The bicycle lane should be installed first on Santa Monica Boulevard, in the median strip. Santa Monica Boulevard is wider and the median strip is an ideal place for bike lanes. Plus, traffic moves more slowly, so riding a bike will be safer.
City authorities should see how many people use it before installing bike lanes on Fountain. And I sure hope they plan to do traffic studies wherever they install bike lanes to measure the impact on traffic and to see how many bike riders use them and how many bike riders are hit by cars.
Two final, more general comments. Cities cannot make changes in historic traffic patterns in isolation, but should be required by regional planning authorities to coordinate plans. A bicycle lane on Fountain, or on Santa Monica, that ends at the city borders, just reduces vehicular traffic without really providing something useful for bike riders.

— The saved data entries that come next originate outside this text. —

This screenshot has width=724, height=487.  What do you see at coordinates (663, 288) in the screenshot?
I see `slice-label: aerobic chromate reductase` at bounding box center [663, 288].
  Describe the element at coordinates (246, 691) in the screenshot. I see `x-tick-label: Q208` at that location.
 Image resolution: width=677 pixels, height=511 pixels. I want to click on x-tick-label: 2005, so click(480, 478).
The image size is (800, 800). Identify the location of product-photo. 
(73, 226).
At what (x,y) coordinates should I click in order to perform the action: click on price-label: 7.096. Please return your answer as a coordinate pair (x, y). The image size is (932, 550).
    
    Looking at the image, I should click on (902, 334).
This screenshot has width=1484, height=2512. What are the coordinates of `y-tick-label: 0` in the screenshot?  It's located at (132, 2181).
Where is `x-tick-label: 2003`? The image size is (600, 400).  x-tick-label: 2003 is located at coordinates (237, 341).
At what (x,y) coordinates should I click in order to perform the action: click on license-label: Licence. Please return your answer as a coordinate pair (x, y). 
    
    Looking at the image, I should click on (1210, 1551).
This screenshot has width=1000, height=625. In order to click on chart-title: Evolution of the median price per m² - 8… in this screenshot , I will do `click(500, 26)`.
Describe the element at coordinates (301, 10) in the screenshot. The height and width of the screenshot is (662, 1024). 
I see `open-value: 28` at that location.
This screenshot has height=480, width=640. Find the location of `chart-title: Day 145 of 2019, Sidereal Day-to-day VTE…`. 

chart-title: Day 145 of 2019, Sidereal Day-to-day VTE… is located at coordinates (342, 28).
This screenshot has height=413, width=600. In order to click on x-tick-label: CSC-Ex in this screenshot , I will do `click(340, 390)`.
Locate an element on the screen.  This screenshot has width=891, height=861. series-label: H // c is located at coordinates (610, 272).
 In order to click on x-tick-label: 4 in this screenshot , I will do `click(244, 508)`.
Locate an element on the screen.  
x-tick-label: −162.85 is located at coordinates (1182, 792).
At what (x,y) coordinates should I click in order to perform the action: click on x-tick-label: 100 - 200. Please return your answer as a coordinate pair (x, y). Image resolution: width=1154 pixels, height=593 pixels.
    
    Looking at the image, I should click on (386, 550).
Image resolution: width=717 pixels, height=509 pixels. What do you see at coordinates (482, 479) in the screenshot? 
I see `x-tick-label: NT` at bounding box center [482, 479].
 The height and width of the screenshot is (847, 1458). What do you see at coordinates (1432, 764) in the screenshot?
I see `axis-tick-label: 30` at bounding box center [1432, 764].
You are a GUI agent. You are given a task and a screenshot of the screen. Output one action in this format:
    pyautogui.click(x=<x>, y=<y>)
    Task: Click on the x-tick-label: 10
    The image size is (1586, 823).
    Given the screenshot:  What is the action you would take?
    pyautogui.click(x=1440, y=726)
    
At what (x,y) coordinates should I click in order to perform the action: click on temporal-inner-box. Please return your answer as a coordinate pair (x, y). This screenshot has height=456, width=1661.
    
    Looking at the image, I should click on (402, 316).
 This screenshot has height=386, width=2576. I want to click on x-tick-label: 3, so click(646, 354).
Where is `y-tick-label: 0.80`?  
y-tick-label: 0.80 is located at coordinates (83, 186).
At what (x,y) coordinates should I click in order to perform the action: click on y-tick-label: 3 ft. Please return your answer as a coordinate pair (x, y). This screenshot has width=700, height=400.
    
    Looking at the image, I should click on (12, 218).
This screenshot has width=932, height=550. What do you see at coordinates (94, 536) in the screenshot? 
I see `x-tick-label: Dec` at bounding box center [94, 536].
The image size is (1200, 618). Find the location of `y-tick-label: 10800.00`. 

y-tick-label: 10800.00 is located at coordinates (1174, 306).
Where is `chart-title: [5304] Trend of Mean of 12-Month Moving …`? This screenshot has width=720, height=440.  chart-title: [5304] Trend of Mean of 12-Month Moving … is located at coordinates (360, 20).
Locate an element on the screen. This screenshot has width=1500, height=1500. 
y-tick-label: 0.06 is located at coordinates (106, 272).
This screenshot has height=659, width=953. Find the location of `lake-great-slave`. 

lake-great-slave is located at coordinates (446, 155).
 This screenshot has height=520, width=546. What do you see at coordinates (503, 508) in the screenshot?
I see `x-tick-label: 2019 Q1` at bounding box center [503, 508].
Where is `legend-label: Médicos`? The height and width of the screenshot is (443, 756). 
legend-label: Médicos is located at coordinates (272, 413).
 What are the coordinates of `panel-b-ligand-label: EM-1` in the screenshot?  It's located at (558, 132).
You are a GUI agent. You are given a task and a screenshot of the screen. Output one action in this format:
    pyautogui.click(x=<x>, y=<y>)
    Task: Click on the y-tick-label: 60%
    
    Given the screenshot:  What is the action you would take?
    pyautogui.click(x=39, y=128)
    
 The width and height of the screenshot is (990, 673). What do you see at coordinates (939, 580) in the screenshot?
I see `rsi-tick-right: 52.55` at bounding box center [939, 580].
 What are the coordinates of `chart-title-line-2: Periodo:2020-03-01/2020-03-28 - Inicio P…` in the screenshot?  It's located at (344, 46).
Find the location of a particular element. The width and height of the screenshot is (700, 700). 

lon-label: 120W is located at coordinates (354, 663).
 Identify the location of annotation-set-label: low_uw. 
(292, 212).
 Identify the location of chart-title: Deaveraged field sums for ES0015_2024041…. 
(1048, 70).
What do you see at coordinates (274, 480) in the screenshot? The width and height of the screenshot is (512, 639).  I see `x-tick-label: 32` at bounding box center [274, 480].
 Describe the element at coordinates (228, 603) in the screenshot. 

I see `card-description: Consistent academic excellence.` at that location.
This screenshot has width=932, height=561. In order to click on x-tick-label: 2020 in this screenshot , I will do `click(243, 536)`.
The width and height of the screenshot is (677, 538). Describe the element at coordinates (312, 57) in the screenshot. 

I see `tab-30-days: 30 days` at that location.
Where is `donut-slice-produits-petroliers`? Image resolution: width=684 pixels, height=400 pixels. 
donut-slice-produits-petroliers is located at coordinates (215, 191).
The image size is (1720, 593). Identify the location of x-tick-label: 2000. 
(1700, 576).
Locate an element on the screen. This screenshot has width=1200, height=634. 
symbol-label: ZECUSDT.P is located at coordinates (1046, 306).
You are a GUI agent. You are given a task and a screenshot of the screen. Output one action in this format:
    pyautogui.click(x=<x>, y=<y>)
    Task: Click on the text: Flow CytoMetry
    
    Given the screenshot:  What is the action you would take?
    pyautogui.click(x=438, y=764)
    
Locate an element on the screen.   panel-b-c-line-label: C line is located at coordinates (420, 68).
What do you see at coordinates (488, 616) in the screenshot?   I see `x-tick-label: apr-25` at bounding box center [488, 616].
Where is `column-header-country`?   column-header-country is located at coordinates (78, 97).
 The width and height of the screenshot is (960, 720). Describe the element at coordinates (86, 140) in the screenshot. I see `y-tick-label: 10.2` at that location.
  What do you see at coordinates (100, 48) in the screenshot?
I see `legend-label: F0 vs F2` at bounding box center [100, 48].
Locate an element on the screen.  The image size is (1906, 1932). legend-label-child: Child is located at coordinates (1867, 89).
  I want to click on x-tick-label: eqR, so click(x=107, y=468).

And traffic calming or bike lanes are incompatible with the overdevelopment favored by city authorities who receive lucrative campaign donations, like the proposed giant Television City project also on the front page, and in some cases outright bribes, from developers. This is especially true of the corridor from Pico Boulevard or even Venice or Washington on the south and Sunset on the north, from the Pacific Ocean to downtown Los Angeles. The region’s road structure was developed in the 1920s. The population has increased dramatically since then, with the demise of the very functional Red Car system and the rise of the freeways. Even when the L.A. Metro [system] is fully developed, it will never be as comprehensive as the subway systems in New York, London or Paris, where one can live or visit without a car.
The combination of overdevelopment and reducing vehicular traffic lanes will leave us trapped in our homes because it will just take too long to get places.